Q: Do you have any other insights to share based on your experience in the IoT sector?

NS: One of the biggest challenges we see is around the lack of awareness around IoT standardization. This is not specific to India. We hear the same message in our discussions with representatives from other parts of the world as well. Many organizations are prepared to build and deploy one-off or proprietary solutions. Of course, it is commercially lucrative to offer quick and easy solutions to shorten the time to market launch. It is also lucrative for solution providers to charge for making additions and building custom integrations. We see this as short-term thinking. It is not an approach that will help IoT to scale. Except for the larger organizations, this does not help solution providers to take solutions from one city or region and quickly re-use them elsewhere. This leads to the major problem of interoperability and vendor lock-in.

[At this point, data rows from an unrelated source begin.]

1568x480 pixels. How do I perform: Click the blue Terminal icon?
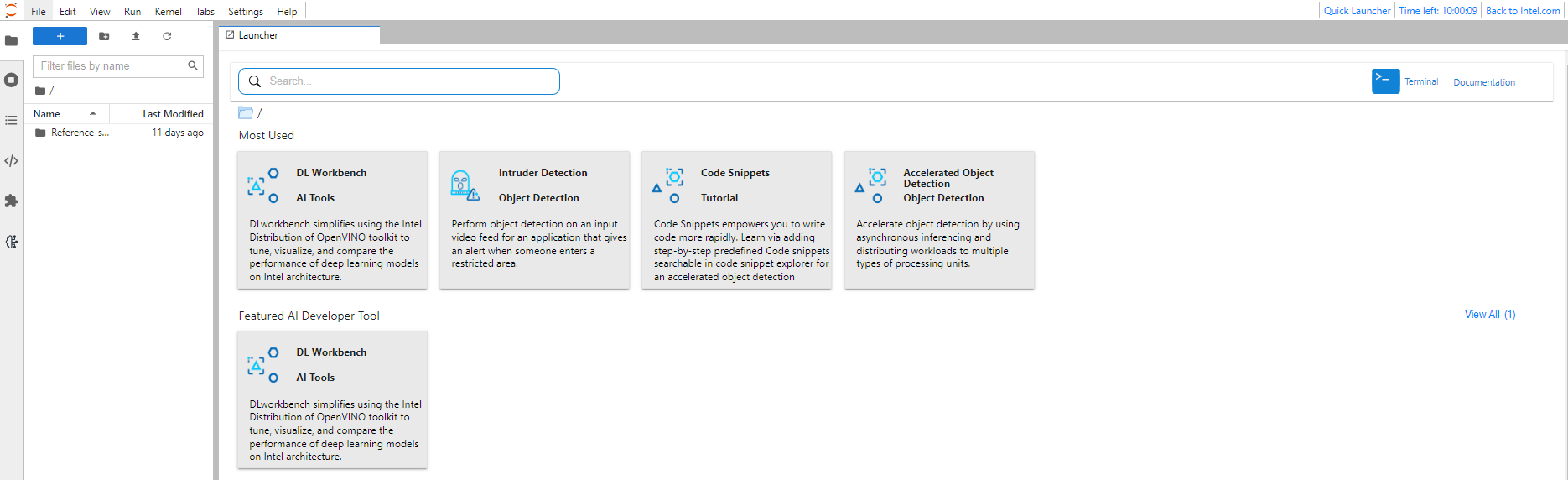click(x=1385, y=81)
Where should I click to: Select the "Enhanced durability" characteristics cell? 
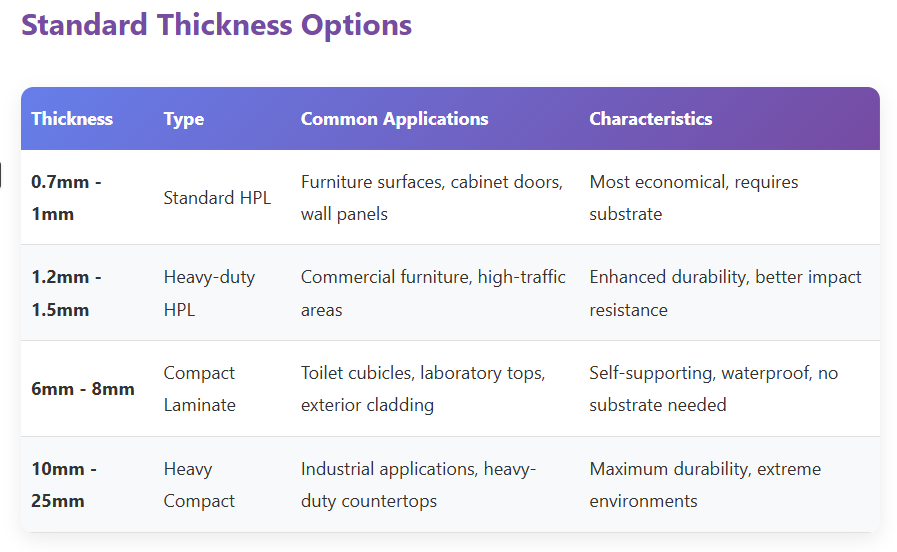click(725, 293)
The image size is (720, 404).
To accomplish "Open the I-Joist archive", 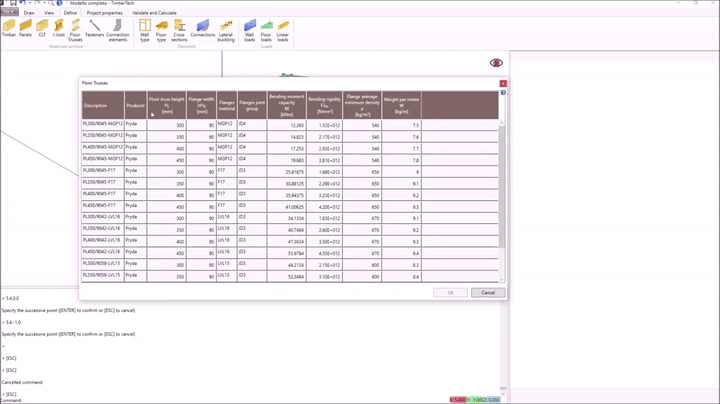I will [x=59, y=27].
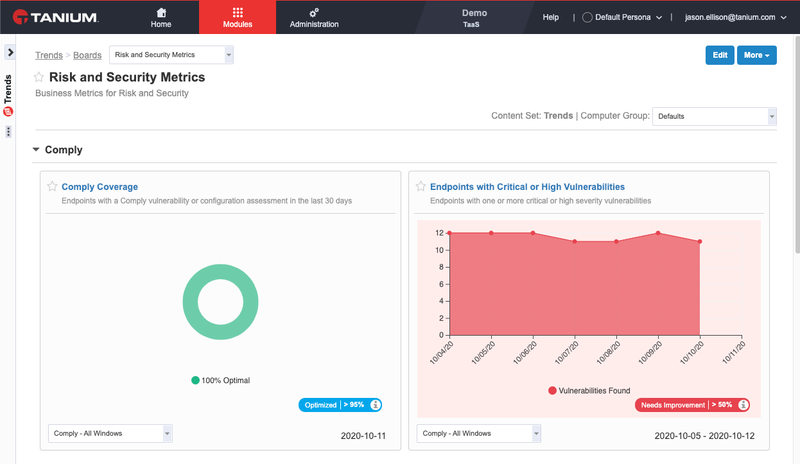Expand the left sidebar chevron
The image size is (800, 464).
[10, 52]
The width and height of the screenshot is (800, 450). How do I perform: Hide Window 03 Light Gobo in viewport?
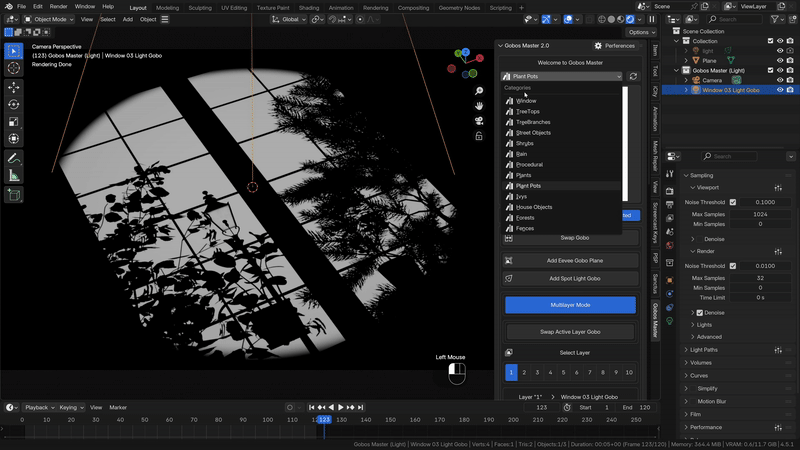tap(781, 90)
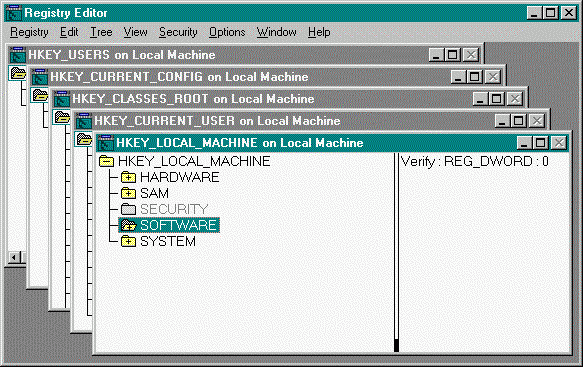
Task: Click the split bar between tree and value panes
Action: click(x=396, y=252)
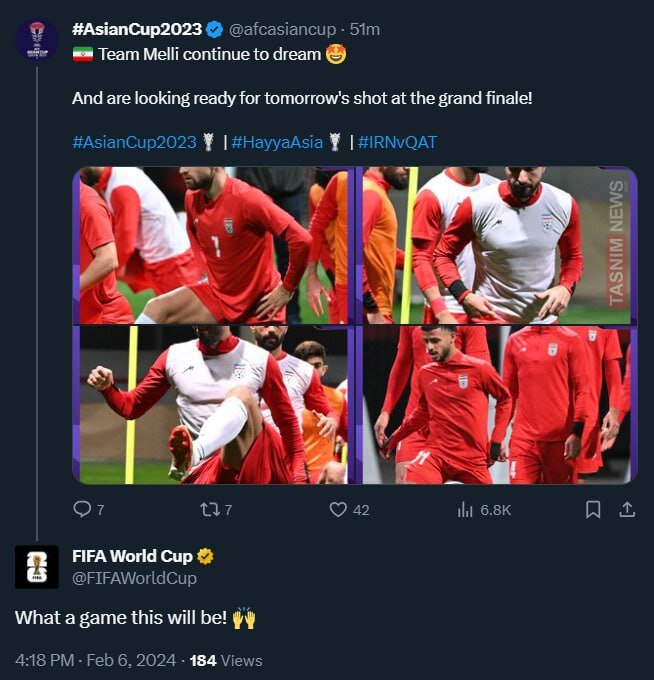Click the 51m tweet timestamp
The height and width of the screenshot is (680, 654).
coord(365,29)
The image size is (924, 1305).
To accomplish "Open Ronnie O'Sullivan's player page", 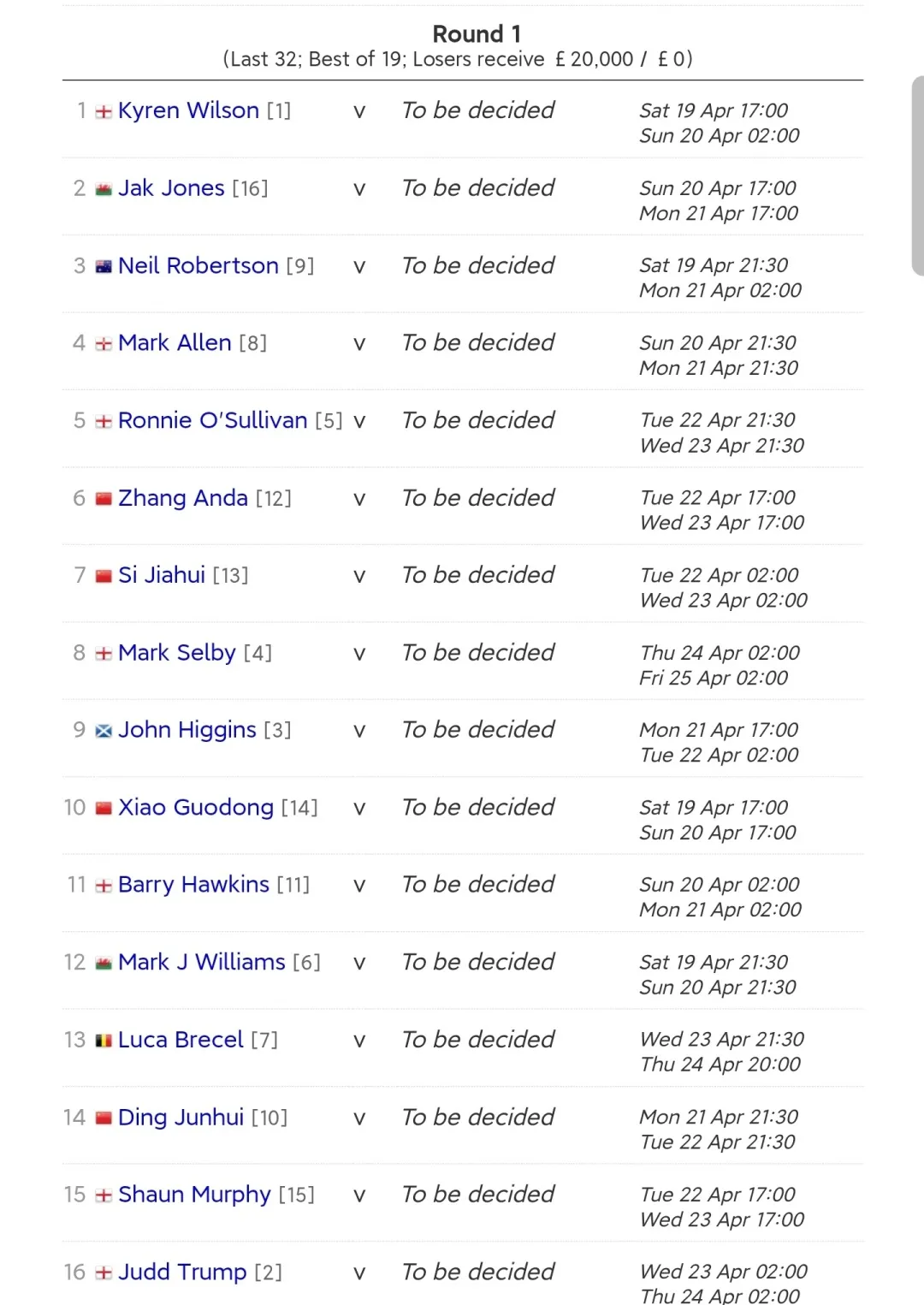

Within TEC, we are in discussions with experts from oneM2M, ETSI, the Global Certification Forum (GCF) and TTA. Our aim is to explore the possibilities for developing a oneM2M based testing and certification framework and ecosystem in India to ensure standards based IoT deployments in the country. In parallel, we will continue to support the work of C-DOT and TSDSI whose efforts are on raising awareness of oneM2M, as well as the benefits and reusability of open standard solutions.

MS: Before we finish, I would like to mention that oneM2M will hold its next Technical Plenary in Delhi, India during February 2023. I believe there will be additional events to help organizations get to know more about oneM2M standards and interact with one another.